Friday, November 17, 2017


MyFlightbook's airport data comes from a variety of sources (i.e., "free"), and include codes that can be FAA (3-letter, doesn't generally use the leading "K"), IATA (3-letter, used for airline travel), and ICAO (4-letter).  I don't actually bother storing which kind of code it is, since it's generally obvious from context.

So a given airport can actually be in the database up to 3 times (though it’s pretty rare for that to actually be the case.  Some examples:
  • Kahului, Maui is "OGG" (FAA/IATA) or "PHOG" (ICAO)
  • Frankfurt, Germany, is "FRA" (IATA) or "EDDF" (ICAO)
  • Owyhee Airport (in Oregon) is "10U" (FAA), but (to my knowledge) has no official IATA or ICAO code.
In the US, most airports in the continental US have both ICAO and FAA identifiers, and most of the time, the ICAO is the FAA with a "K" prefix.  E.g., San Francisco International is "SFO" (IATA) and "KSFO" (ICAO).  But it's very often unclear whether a given airport follows this convention.*

For this reason, I treat the leading "K" as optional on any 3-character code. So, if you type “Kxxx” and I don’t have Kxxx but I do have xxx, I’ll match to that (so that “K10U” for the Owyhee example above, or KOGG for Maui, neither of which technically exist, will still work).  Or, conversely, if you type “yyy” and I don’t have yyy but do have kyyy, then I’ll match to that.  Note that this allows ICAO and FAA/IATA codes to co-exist pretty well, which is especially nice since there are some international airports that, but for the initial ICAO character, would match some small airport in Alabama. Indeed, one such example (of many) is Newtonards airport (EGAD, just outside of Belfast) and Northeast Alabama Regional (GAD).

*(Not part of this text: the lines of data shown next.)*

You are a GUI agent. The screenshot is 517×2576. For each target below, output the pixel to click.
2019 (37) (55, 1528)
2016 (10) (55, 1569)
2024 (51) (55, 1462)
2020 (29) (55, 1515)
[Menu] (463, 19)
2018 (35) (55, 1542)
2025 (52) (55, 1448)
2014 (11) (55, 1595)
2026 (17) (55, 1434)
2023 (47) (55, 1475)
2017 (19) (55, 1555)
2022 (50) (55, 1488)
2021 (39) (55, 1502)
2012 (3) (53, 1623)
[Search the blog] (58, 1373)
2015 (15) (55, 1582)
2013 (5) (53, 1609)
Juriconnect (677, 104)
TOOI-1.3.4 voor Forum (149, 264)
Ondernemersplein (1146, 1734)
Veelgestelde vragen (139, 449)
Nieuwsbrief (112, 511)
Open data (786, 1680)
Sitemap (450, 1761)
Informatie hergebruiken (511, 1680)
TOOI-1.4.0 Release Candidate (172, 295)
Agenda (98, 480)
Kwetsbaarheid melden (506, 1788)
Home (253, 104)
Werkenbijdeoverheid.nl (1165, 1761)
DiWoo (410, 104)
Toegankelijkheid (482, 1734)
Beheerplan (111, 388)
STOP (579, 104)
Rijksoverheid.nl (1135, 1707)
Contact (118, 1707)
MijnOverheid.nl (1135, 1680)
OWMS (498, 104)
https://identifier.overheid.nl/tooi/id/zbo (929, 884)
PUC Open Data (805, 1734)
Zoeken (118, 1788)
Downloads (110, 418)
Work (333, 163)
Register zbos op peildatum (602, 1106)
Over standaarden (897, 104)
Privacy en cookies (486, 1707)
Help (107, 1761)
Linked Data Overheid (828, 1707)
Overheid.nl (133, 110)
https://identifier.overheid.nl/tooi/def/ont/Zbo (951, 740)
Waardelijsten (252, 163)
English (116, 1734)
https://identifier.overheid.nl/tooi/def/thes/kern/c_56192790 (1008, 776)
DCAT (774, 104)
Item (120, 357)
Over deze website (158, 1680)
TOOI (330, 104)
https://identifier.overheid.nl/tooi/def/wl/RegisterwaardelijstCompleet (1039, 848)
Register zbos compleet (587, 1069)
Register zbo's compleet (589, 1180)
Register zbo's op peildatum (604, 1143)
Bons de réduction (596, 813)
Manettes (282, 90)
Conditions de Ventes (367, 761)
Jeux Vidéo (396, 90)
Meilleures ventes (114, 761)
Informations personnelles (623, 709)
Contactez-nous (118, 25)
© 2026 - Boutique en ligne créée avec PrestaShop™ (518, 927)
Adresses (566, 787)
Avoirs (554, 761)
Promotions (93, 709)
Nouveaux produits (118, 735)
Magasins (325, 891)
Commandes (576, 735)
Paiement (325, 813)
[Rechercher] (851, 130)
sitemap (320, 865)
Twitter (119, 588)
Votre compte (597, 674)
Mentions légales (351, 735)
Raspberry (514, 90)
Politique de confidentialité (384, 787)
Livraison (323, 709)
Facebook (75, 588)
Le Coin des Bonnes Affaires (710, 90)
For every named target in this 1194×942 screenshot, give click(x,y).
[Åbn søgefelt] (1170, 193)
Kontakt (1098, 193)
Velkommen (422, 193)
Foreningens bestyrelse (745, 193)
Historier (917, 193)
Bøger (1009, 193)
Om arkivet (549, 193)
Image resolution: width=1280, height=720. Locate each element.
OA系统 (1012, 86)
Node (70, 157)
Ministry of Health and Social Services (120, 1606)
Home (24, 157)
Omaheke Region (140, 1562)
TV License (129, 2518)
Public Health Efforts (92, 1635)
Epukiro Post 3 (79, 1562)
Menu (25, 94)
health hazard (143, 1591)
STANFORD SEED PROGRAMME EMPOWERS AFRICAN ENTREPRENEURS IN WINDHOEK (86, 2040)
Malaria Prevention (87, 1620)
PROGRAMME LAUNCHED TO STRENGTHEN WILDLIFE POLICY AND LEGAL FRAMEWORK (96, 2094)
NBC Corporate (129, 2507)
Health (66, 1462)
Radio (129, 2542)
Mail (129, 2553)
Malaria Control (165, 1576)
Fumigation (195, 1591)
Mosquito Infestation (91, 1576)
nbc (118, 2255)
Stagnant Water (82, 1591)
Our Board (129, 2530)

When I autodetect to find the nearest location, I do the following:
  • Look up the closest airports to your position, sorted by that position rounded (slightly – two decimal places of nm) to try to coalesce small differences in distance.  For example, the closest airport may in the database twice with two slightly different coordinates (usually due to coming from two sources that use differing numbers of significant digits).  Note, though, that if the two sets of coordinates for the airport are further apart than the rounding will catch, then "nearest" may differ depending on whether you are on one side of the airport or the other.
  • If multiple airports tie for “closest”, airports can be further disambiguated by a “preferred” flag.  So, for example, Dallas/Ft. Worth is DFW/KDFW, and the “K” version is marked as preferred, so it should be picking that up.
  • Absent a “preferred” flag, I should bias towards the longer identifier (i.e., choose ICAO over FAA or IATA), but this is not implemented today.
A few other useful tidbits that you might want to know about airports:
  • As a logbook (rather than a flight planner), I try to keep old airports around as long as possible, often long after they have either closed or been assigned a new identifier.  
  • For the same reason, there is a strong bias towards airports over navaids, even though navaids are in the database.  But you can reverse the bias with a "@" prefix.  E.g., "BOS" is Boston Logan Airport, but "@BOS" is the Boston VOR.
  • You can add your own airports or navaids to the database.
  • You can also make up ad-hoc latitude/longitude waypoints. Use the form @xxxxxNyyyyyW to specify a latitude/longitude.  E.g., @38.8894N77.0353W is the Washington Monument.  (Obviously, change "N" to "S" or "W" to "E" as needed).  If you use one of the mobile apps, you can press-and-hold the Append-Nearest button (next to the Route field) to append your current location as such a waypoint.

*The latest download of FAA data has nearly 20,000 airports, but only a little more than 2,500 of them appear to have ICAO codes.  So that means more than 85% of US airports do NOT actually follow the Kxxx convention.

1 comment:

  1. Great article! Now I know why I see both three and four letter identifiers in my logbook!